Nurses are the “bottom” (in major air quotes) of the food chain. They require at least 2 years of college education, and a Bachelor’s in Nursing (BSN). Some kinds of nurses, sort of the specialist-nurses called LPNs (Licensed Practical Nurses), also have more training. Nurses do not get a residency year, and are not paid nearly as much as doctors (though often spend as much if not more time at work than doctors). Nurses are not considered “providers”, and cannot prescribe, diagnose, etc. However, nurses’ roles in hospitals and clinics are not to be downplayed: they are vital to the function of a hospital. “All good nurses can smell trouble”, says Howard, and (good) doctors and mid-levels consult nurses frequently, especially when the nurse is much more experienced than the provider, and “One of the marks of an inexperienced doctor is condescending to nurses." Nurses have their own informal hierarchy, but generally the ones at the top are ICU, OR, and ER nurses.
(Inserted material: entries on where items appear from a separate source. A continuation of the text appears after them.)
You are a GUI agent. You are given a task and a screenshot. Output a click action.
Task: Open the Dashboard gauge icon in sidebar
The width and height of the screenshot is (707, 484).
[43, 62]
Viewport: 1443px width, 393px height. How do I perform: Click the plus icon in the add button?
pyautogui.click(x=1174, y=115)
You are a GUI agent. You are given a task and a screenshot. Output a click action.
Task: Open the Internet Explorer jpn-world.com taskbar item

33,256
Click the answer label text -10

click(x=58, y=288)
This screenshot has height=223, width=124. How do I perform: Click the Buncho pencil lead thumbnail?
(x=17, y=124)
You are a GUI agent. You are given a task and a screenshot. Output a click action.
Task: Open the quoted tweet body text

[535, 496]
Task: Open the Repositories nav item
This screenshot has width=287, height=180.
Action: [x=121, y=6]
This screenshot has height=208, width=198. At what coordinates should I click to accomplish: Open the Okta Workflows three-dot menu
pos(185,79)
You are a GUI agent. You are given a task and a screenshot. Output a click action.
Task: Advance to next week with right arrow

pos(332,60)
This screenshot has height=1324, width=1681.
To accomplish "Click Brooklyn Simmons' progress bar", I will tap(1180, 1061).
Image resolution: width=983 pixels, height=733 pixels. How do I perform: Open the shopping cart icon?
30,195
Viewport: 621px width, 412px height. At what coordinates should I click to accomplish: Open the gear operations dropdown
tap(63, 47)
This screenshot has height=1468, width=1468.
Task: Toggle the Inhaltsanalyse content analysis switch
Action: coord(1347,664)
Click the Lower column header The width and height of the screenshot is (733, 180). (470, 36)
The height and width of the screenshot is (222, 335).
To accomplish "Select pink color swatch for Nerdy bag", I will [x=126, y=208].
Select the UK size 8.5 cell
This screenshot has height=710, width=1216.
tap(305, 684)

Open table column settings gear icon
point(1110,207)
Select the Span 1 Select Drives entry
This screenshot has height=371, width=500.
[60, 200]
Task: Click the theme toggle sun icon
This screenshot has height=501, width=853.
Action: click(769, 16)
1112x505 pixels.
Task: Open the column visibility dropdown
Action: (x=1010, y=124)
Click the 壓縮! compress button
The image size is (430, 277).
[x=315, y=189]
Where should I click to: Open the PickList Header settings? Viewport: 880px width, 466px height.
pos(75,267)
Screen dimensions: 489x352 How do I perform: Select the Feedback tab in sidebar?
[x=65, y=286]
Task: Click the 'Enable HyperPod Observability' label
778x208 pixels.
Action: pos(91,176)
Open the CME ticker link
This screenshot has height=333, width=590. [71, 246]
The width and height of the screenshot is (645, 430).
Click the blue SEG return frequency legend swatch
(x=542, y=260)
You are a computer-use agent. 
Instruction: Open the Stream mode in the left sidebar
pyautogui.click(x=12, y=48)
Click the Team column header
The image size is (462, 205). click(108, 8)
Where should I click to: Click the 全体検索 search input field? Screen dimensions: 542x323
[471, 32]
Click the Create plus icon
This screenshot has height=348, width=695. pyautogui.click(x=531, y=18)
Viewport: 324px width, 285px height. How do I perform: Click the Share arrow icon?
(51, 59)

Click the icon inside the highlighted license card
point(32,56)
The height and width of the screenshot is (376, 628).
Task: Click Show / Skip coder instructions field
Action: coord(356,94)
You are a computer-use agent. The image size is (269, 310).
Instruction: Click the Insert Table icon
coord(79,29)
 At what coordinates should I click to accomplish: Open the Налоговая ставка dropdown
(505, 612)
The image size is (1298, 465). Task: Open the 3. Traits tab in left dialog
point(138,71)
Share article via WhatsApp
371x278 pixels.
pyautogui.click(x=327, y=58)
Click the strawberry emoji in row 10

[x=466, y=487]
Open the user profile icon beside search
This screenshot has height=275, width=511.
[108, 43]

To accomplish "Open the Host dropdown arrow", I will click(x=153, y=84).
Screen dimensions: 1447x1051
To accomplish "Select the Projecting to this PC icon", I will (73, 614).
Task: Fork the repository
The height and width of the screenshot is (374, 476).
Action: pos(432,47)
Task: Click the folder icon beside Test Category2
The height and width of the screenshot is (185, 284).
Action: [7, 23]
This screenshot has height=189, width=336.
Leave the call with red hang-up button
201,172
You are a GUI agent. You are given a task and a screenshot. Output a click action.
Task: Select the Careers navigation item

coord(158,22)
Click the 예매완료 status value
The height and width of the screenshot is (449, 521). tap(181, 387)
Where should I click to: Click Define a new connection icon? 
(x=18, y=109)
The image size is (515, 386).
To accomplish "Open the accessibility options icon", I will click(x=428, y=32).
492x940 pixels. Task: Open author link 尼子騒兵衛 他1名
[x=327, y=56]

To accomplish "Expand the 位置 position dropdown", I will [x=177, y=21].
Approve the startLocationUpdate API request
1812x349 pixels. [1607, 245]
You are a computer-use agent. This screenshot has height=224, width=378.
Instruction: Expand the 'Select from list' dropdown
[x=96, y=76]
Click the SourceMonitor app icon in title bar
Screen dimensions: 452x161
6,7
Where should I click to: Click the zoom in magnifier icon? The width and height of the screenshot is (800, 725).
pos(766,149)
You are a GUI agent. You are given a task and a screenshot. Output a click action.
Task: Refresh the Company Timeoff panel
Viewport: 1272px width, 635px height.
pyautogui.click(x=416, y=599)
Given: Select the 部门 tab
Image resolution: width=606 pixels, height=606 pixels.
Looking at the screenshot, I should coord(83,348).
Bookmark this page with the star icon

How Present is the Hierarchy?
The hierarchy exists in medicine for a very good reason: you have to know what you know and what you don’t know, and have to stay in your lane. More complex cases get funneled up the ladder to the surgeons and specialists, while the mid-levels and generalists see the (overwhelmingly present tide of) simpler cases and check-ups, and nurses keep things running at every level. However, that’s only for the big-picture system. Ask any medical worker, and they’ll tell you that (with experienced staff) a floor operates much more like a team, a “partnership among equals." The more complex and intricate a situation / operation is, the more you rely on each other. The pay and time might not be equal, but the effort and respect between coworkers certainly is (with a good crew, at least).
Race and Gender in the Hierarchy
There is a race and gender problem in the hierarchy. Women are now in about equal representation with men as providers (though they still dominate the nursing field), which is great, but that’s not the issue. Women and people of color (and especially women of color) are often automatically assumed to be lower down in the hierarchy, and tall white male staff are just assumed to be doctors. Any black or female doctor could name at least one time when a patient assumed the white male nurse next to them was the physician, or times when other physicians assumed they were a nurse. Better colored or female representation in media (and simply in stock photos) about high-level medical work could counteract this.
Doctors do also have a little more privilege than other staff when it comes to behavior, especially when the doctor is tall, white, or male. Doctors are allowed to be more uncooperative, mean, or (more bluntly) bitchy, for no other reason than they’re doctors. Generally, this gets fixed through some experience and maybe a few talking-tos by the unflappable Elder Nurse, but it would do the next generation of physicians good to remember that extra education does not permit bad behavior. Most of the interpersonal strife in medical practice comes from new doctors not listening to the rest of the staff and writing orders over them, so it would be good for the next generation of providers to think of medicine as a team sport, not a one-man show. Everyone contributes, and this hierarchy is only accurate for income and education, not respectability.
Thank you to Gallaudet Howard (NP) for giving us a look at the medical “law of the land."